The visage of Banaras has changed rapidly in the last two decades. Hotels have sprung up like mushrooms on the ghats of Ganges. The city’s skyline is in danger. Greed has increased, and the age of renunciation has diminished. Memory has been confronted. When the guru-shishya tradition became fragile, then those who learned music, dance, and drama turned to the institutions, even when the aura of those institutions was waning. Manuscripts of great compositions have disintegrated by rubbing against each other. Kabir’s garland has been pilfered by thieves from Thailand. There is despair in Ramlila and the spirit of participation is slowly getting eroded.

Yet the fairs are crowded. New festivals have originated without diminishing the aura of the old ones. The quest for learning is reducing, nevertheless the opportunities for expression have augmented. Population, and traffic have transformed the challenges. It is difficult for people to move effortlessly and that is precisely what has protected the local businesses.
If one intends to, they can also recognise Banaras by its smell. Somewhere ittar (perfume) lingers and somewhere paan (betel leaf); The streets of garam masala (ground spices) and sweetmeats lend different aromas. There is a jaggery market, and one also for flowers. The aroma has enfeebled, but other fragrances have also turned up. Banaras has acknowledged everything.

No one can be ‘othered’ here. Bengali, Marathi, Telugu, Kannada, and Gujarati people have big localities on the banks of the river. By combining all these into one, the new metropolitan Banares of the affluent is also burgeoning. The dust of construction is puffing sturdily, and has engulfed the sky since the last decade. Yet, amidst that dust, a three and a half hundred years old Banarasi saree shop gleams like the future. That shop has learned to keep pace with the global market, and its reach from the international airport to online platforms is a daily testament to its resilience, and eminence.

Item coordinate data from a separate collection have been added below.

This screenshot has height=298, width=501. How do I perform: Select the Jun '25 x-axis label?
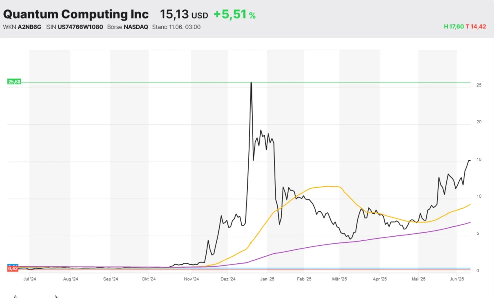[457, 280]
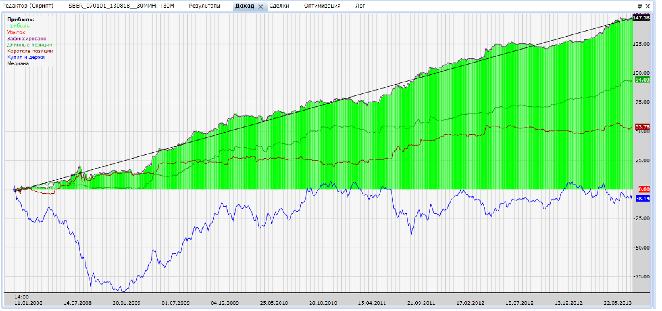662x311 pixels.
Task: Select the Редактор (Скрипт) tab
Action: click(28, 6)
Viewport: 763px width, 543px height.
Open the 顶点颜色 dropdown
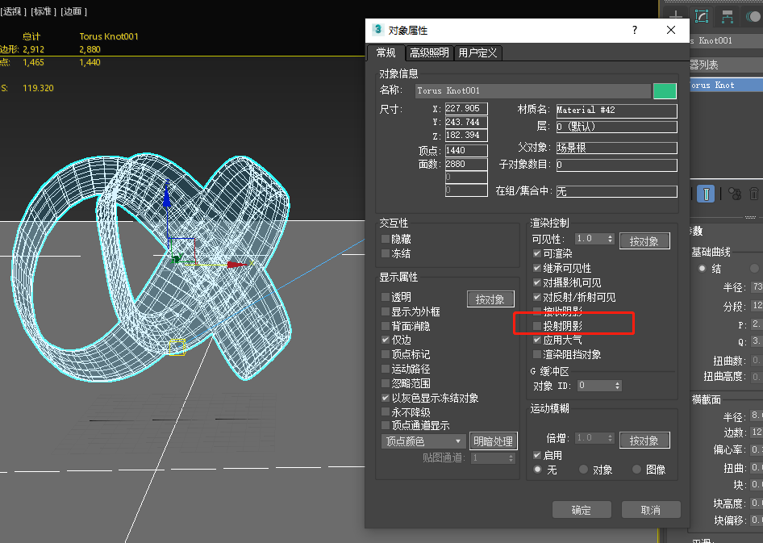423,441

Banaras is more outside than it is inside. The more it is established like Bismillah, the more it becomes ousted like Ravi Shankar. Even across the seven seas, it rings Banaras-Banaras. Those who have been forsaken by this city are blessed by this rejection. “Go vaañ nahīñ pa vaañ ke nikāle hue to haiñ; Ka.abe se in butoñ ko bhī nisbat hai duur kī.” (“Granted that the idols have been expelled, and are now no more in the chamber of the Ka’bah; Nonetheless history bears witness that they did reside there once.”)

The citizenship of Banaras is timeless. The joy of living here lies in challenging the contemporary times. One either stays – living in the past; or travels beyond – in the future. Life is impossible here in this sense because it is woven from the fabric of extremes.

So, welcome to Banaras, and even if it throws you out, consider it to be your good fortune.

(Translated by Chandrali Mukherjee)

(Vyomesh Shukla is a Hindi poet, critic and thespian

[1] Wrestler.

[2] A philosophy of Vedanta that questions the forms and qualities of the Absolute.

[3] A philosophy referring to the manifestation of the Absolute that has a coherent form.

[4] “The Great Crematory where the fire never dies”

[5] Ascetics.

[6] Followers of a sub tradition of Vaishnavism centred on Krishna.